Tips for Successful Menu Planning: 

  • Variety– When planning your menus,make an effort to not repeat menu items often (ie. only serve chicken nugets once or twice a month, or only serve corn once a week).
  • Color– Plan for color variety with each meal, keeping meals healthy and exciting.
  • Texture– Include foods at each meal that are crunchy, chewy and smooth, helping children get excited about trying new foods.
  • Aroma– Prepare foods that smell good. Fresh-baked items and spices will help stimulate an appetite. Overcooked vegetables smell, taste and look unappealing.
  • Arrangement– Many children do not like their food touching, so place the food on the plate so the items do not touch.

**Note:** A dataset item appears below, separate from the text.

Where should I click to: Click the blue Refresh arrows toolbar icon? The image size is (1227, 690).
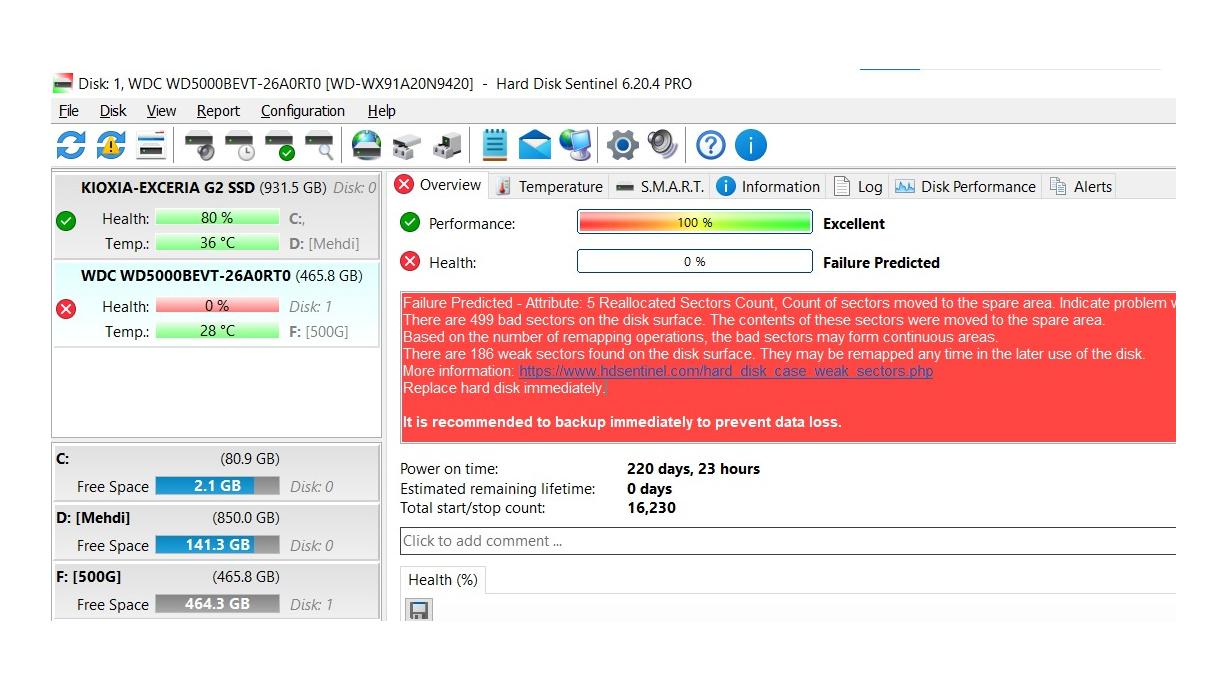point(70,145)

  • Choice– Allow children to help plan out meals. Ask them to chose the fruits & vegetables to put down on the menu.
  • Independence– Try Family Style Serving. Children who serve themselves are more likely to try the food they put on their plate and teaches them responsibility for their food choices and assists with good table manners

 Keeping Meals Healthier:

  • Whole Grains. Choose whole grain foods such as whole wheat bread, oatmeal and brown rice as often as possible.

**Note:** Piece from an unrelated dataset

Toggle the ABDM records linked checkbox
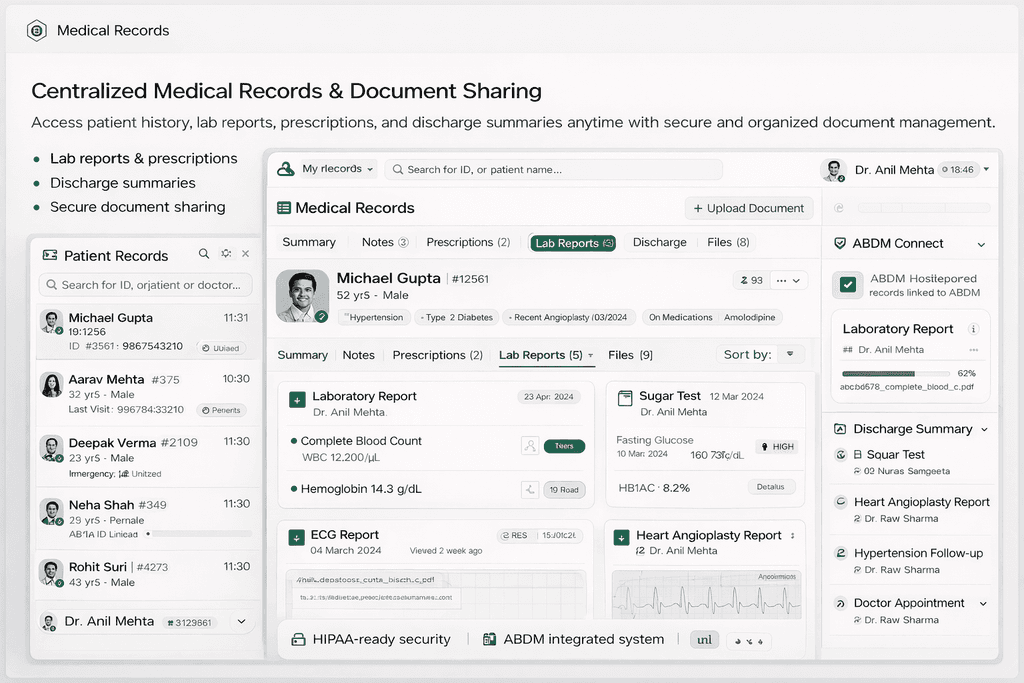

  • Vary your veggies. Eat lots of dark green and orange vegetables such as broccoli, spinach, carrots, and sweet potatoes
  • Focus on fruit- Eat them at meals and at snack time. Choose fresh, frozen, canned or dried fruit.
  • Get calcium-rich foods. Drink milk several times a day to help build strong bones.
  • Go lean with protein. Eat lean or low-fat meats like chicken, turkey and fish. Try dry beans and peas, nuts or seeds.
  • Change your oil. Get your oil from fish, nuts or liquid oil such as corn, soybean, canola or olive oil.
  • Don’t sugarcoat it. Choose foods and beverages that do not have sugar as one of the first ingredients.